Agree on consequences for defection, and coordinate with allies on enforcement. This includes positive incentives for cooperation, which a defector can lose.
Prepare intervention measures that can credibly prevent the defector from gaining advantage.
What complicates this is if there is a subset of actors that are egregiously uncooperative, sometimes for irrational reasons such as spite, sometimes because of historical grievances, sometimes because of a misperception of incentives (even if the reality is closer to an attacker’s dilemma than they might think). On a large scale, the presence of such actors is often unavoidable. Here, it matters which one of two possible equilibria has more “critical mass” than the other: The defect-defect equilibrium, or the attacker’s dilemma that a majority of cooperators aim to maintain.
The pessimist’s model treats civilisation as a temporary exception. An illusion sustained only so long as a hegemon can punish defectors.
Mark Carney’s speech at the World Economic Forum in Davos put the opposing worldview into memorable words, so I will close this essay with some quotes:
“A world of fortresses will be poorer, more fragile and less sustainable.”
“Hegemons cannot continually monetize their relationships.”
“If we’re not at the table, we’re on the menu.”
“We shouldn’t allow the rise of hard power to blind us to the fact that the power of legitimacy, integrity and rules will remain strong — if we choose to wield them together.”
This hits very close to home for people like me who want AI to go well. In a defect-defect world, humanity may soon find itself on the menu of superior predators. In a world of bridges rather than fortresses, we do not need overlords —human or AI— to protect us from each other.
Excellent! The viewpoint you argue against is indeed common. It’s the center of my worrying If we solve alignment, do we die anyway? and this logic does clarify the arguments for a stable multipolar AGI situation.
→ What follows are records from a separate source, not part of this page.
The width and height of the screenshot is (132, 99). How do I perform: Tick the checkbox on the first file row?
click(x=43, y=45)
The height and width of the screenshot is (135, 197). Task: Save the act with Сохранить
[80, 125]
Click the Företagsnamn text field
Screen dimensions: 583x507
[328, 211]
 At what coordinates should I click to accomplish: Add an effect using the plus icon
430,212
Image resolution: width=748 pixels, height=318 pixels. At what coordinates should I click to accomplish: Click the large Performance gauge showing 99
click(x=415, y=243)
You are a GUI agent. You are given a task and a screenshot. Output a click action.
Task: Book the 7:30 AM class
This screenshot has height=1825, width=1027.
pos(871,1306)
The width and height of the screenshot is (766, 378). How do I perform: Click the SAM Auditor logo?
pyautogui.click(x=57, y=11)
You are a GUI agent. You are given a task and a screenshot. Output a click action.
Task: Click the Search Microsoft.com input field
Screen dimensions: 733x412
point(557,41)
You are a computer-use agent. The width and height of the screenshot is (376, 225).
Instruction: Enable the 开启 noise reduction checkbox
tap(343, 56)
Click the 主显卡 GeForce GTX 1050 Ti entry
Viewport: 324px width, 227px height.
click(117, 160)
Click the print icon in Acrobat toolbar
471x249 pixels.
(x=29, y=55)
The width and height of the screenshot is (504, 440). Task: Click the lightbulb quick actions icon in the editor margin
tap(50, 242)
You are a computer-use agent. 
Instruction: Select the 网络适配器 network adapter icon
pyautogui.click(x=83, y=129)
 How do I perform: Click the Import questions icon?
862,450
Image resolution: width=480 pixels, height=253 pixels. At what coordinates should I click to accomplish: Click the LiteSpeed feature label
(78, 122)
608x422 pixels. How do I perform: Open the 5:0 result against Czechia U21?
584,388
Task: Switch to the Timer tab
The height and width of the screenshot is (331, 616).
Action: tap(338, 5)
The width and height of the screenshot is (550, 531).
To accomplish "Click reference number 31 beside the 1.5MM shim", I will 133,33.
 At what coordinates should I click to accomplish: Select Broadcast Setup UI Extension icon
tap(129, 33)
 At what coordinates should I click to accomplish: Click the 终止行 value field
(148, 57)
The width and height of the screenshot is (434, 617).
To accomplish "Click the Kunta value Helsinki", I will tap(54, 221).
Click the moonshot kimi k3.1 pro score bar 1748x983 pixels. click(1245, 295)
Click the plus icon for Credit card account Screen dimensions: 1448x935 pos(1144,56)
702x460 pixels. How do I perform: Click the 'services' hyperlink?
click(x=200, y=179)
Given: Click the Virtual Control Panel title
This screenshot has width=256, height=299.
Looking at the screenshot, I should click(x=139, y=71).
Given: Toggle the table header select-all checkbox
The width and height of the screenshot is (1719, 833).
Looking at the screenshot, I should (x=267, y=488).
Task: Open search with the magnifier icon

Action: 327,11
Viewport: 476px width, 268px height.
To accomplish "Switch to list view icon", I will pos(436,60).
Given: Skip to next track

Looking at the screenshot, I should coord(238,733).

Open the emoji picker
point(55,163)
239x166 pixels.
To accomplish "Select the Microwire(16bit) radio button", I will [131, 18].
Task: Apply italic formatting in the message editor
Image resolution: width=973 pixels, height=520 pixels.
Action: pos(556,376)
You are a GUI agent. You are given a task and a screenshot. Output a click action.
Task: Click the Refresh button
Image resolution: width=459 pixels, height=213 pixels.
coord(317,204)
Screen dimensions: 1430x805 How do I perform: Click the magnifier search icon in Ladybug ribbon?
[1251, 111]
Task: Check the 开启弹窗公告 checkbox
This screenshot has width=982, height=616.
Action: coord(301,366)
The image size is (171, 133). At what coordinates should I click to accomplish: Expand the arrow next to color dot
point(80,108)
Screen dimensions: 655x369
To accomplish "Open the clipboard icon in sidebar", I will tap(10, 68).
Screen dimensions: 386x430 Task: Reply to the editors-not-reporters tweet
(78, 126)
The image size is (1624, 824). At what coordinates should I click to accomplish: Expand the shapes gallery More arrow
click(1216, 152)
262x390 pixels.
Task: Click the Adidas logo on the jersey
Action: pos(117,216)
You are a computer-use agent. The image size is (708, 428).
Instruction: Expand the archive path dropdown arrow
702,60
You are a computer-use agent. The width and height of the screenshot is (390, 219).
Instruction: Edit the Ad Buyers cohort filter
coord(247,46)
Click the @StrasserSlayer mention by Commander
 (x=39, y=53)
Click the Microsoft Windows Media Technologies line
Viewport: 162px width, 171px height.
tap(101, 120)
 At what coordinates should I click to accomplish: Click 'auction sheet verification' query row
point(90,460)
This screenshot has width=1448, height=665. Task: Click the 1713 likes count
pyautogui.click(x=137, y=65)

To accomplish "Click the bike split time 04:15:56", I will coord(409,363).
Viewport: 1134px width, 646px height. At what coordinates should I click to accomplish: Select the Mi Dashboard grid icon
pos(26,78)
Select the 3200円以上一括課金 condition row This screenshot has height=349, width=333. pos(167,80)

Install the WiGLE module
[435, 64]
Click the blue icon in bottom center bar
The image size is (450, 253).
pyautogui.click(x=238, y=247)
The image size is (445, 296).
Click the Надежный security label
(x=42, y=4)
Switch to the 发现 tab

I appreciate the work in this direction; I think it’s a neglected branch of preparing for a post-AGI world.
However, I don’t think this deals well with the situation with ASI. And since we should expect AGI to create ASI fairly quickly, I’m not sure how much this logic helps. Perhaps it does if there’s an agreement to not create ASI.
With ASI in play, I think a lot of the implicit assumptions here break. Those assumptions are that an attack is survivable and that the perpetrator can be punished, and even more implicitly, a finite playing field that can be monitored. ASI will be capable of developing new weapons and tactics.
Unlike humans and their power-bases, ASI doesn’t need collaboration, and it isn’t stuck building offensive capabilities slowly and laboriously. It isn’t a player in traditional game theory; it isn’t even a pawn that becomes a queen; it can shift the rules more dramatically.
If I am (or control) an ASI, my first move might be to place some of my assets “off the playing field” and outside of my rivals’ ability to monitor them. That could be underground or space manufacturing. Then I’ll set about building more assets as fast as possible, in a fully exponential exponential mode.
If I were vicious enough, I might attack as soon as I had a novel weapon or strategy. The more vicious I am, the less I care about retaliation that can’t eliminate me (or my backups) and perhaps a few humans I actually care about.
Triggering a nuclear exchange to tilt the playing field is just a human-level strategem. Getting out of the system and then sending the sun nova is probably the worst of a plethora of ideas.
I mention these possiblities as examples of how the logic shifts once you have ASI that can rapidly build new capabilities. This theory might applly while we’re in an AGI stage, but I don’t see how that lasts long enough to create a stable balance of power. Unless perhaps those AGIs agree that preventing the construction of ASI is mutually beneficial, and help their humans come up with plans to enforce an equilibrium like you describe.